* **Page text**:
☆ ☆ ☆ ☆
THIRD AMENDMENT TO CONTRIBUTION AGREEMENT

EX-2.2 8 exhibit22thirdamendtodpoco.htm THIRD AMENDMENT Exhibit 2.2 Third Amend to DPO Contribution Agreement


THIRD AMENDMENT TO CONTRIBUTION AGREEMENT

This Third Amendment to Contribution Agreement (“Amendment”) is entered into effective as of February 8, 2013 by and among by and among INDIAN CREEK RV RESORT LLC, a Delaware limited liability company (“Indian Creek Contributor”), LAKE LAURIE RV RESORT LLC, a Delaware limited liability company (“Lake Laurie Contributor”), WAGON WHEEL MAINE LLC, a Delaware limited liability company (“Wagon Wheel Contributor”), and WILD ACRES LLC, a Delaware limited liability company (“Wild Acres Contributor,” together with Indian Creek Contributor, Lake Laurie Contributor and Wagon Wheel Contributor, each a “Contributor” and collectively the “Contributors”), SUN COMMUNITIES OPERATING LIMITED PARTNERSHIP, a Michigan limited partnership (“SCOLP”), and SUN INDIAN CREEK RV LLC, a Michigan limited liability company (“Indian Creek Purchaser”), SUN LAKE LAURIE RV LLC, a Michigan limited liability company (“Lake Laurie Purchaser”), SUN WAGON WHEEL RV LLC, a Michigan limited liability company (“Wagon Wheel Purchaser”), and SUN WILD ACRES RV LLC, a Michigan limited liability company (“Wild Acres Purchaser,” together with Indian Creek Purchaser, Lake Laurie Purchaser and Wagon Wheel Purchaser, each a “Purchaser” and collectively, the “Purchasers” and together with SCOLP, the “Sun Parties”).
☆ ☆ ☆ ☆
* **Supplied information**:

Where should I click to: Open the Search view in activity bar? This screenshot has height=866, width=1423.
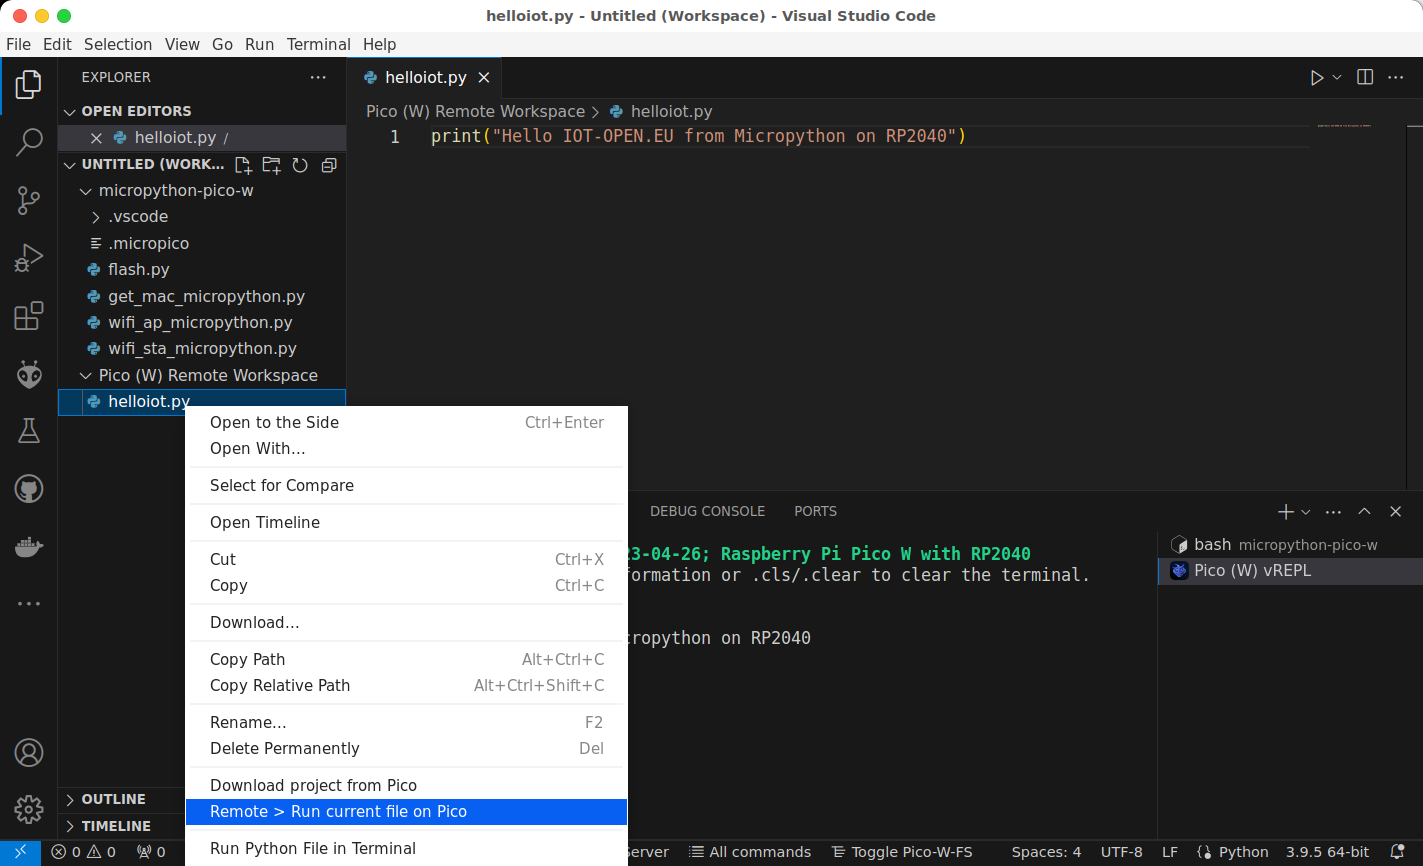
☆ ☆ ☆ ☆
* **Instructions**:
a – Answer these from the amendment to the contribution agreement:
(i) As of what date does the amendment take effect?
(ii) In which state is WAGON WHEEL MAINE LLC organized?
(iii) What kind of entity is SCOLP?
b – Carry on the contribution agreement amendment from its last sentence, keeping its legal style.
The lines have nothing to do with the amendment text.

* **Outputs in order**:
a –
(i) February 8, 2013
(ii) Delaware
(iii) A Michigan limited partnership

b –
RECITALS

A.    Contributors and Sun Parties are parties to that certain Contribution Agreement, dated December 9, 2012, as amended by that First Amendment to Contribution Agreement dated December 13, 2012, and that Second Amendment to Contribution Agreement dated December 20, 2012 (the “Agreement”), that pertain to the contribution and purchase of certain recreational vehicle communities (each a “Project” and collectively, the “Projects”), all as more particularly described in the Agreement; and

B.    The parties desire to amend the Agreement pursuant to the terms and conditions set forth herein.

C.    All capitalized terms not otherwise defined herein shall be defined as set forth in the Agreement.

NOW, THEREFORE, for good and valuable consideration, the receipt and sufficiency of which are hereby acknowledged, the parties agree as follows:

1.    The following sentences are hereby added to the first paragraph of Section 2.1:

“At Closing, the Purchasers may assume the DPO Loan and as such, SCOLP shall receive a credit at Closing against the Agreed Values for the amount of the outstanding principal balance and all accrued and unpaid interest, exit fees, costs and expenses due under the DPO Loan (the “DPO Loan Payoff”). In the event the amount of the DPO Loan Payoff is greater than the Agreed Values, Contributors shall pay SCOLP at Closing Cash equal to such shortfall amount.”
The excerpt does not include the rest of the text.